Japanese police bust computer smuggling operation

UPDATE 1 (2012-2-28): The Japanese police have raided the heaquarters of Chongryun (Chosen Soren), the Pro-DPRK General Association of Korean Residents in Japan, over its alleged ties to the computer smuggling ring. According to the BBC:

Japanese police have raided the offices of a pro-North Korean organisation suspected of a role in the illegal shipment of computers to North Korea.

Japan maintains a total ban on exports to North Korea.

It is part of a range of sanctions over North Korea’s nuclear programme and its abduction of Japanese nationals in the 1970s and 80s.

Earlier this month police arrested a businessman accused of exporting PCs to North Korea through China.

On Tuesday, about 100 riot police entered the Tokyo offices of an organisation connected to the Pyongyang-affiliated General Association of Korean Residents in Japan, officials say.

Because there are no diplomatic relations between the two countries, the association has functioned as North Korea’s de facto embassy in Japan.[

The raid came after prosecutors last week indicted Lee Soon-Gi, 49, who is accused of illegally exporting 100 second-hand personal computers to North Korea through China, officials said.

The affiliate organisation may be involved in the shipments, police say.

But the association has strongly criticised the raid which it described as an “unjustified and illegal investigation”.

ORIGINAL POST (2012-2-19): According to the Yomuri Shimbun:

The president of a Tokyo-based dealer in secondhand personal computers exported more than 4,000 items to North Korea, according to investigation sources.

Many of the items are believed to have been sold on the black market to senior members of the ruling Workers’ Party of Korea, the sources said.

Lee Sungi, president of Popura-Tec, was arrested earlier this month by the Metropolitan Police Department’s Public Safety Department on suspicion of violating the Foreign Exchange and Foreign Trade Law.

The 49-year-old has been arrested on suspicion of exporting 100 notebook computers to North Korea.

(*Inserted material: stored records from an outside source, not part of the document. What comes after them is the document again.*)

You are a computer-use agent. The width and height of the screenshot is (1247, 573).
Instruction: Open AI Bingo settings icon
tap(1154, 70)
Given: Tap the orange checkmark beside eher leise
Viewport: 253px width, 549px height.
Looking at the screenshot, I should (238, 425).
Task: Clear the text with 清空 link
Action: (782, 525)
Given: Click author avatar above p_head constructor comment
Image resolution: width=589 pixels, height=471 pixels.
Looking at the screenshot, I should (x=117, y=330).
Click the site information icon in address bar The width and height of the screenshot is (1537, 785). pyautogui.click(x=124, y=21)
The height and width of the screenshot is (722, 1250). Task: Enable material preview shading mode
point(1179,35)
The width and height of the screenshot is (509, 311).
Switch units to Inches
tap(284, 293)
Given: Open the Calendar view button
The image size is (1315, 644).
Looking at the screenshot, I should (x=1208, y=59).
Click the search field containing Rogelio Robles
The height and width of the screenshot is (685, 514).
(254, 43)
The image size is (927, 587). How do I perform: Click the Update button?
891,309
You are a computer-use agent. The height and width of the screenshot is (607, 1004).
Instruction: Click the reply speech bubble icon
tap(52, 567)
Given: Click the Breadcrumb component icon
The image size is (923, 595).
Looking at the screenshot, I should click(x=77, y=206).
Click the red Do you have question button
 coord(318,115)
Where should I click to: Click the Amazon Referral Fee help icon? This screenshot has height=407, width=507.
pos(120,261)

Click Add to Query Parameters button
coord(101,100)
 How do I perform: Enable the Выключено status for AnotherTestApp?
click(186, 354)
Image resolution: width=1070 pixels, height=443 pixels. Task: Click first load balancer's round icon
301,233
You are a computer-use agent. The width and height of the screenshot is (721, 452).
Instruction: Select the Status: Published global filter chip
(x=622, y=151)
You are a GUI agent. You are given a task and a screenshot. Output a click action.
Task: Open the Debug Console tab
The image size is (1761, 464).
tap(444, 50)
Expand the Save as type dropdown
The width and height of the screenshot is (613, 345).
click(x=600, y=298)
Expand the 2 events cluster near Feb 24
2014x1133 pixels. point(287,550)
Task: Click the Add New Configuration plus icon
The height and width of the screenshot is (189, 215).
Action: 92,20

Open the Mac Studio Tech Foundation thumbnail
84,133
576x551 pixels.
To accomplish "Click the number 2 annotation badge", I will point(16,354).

In addition, Lee has told police that he shipped more than 4,000 personal computers and liquid-crystal displays to that country on four occasions from 2008 to 2009.

A North Korean trading company based in Dalian, China, brokered the deals, selling the products to a computer shop in Pyongyang, the sources said.

The shop was run by a North Korean computer engineer who once worked at a Chinese company as a software developer. He reportedly contacted Lee in March 2007, saying: “There’s demand for about 1,000 personal computers a month [in North Korea]. I’m interested in buying Japanese products,” according to the sources.

E-mails he sent to Lee suggested there were hundreds of computer shops throughout North Korea, of which 20 were in the capital. However, most of the country’s computer users do not use these shops because they cannot afford to buy their products.

Instead, they usually buy their computers through the black market, the sources said.

Most of the personal computers Lee exported from Japan were secondhand products, including some that had been leased to central and local government offices, according to the sources.

The North Korean computer engineer reportedly sold about 500 products per month to the black market, setting prices at 200 dollars or less for a desktop computer, and a maximum of 300 dollars for a notebook computer, the sources said.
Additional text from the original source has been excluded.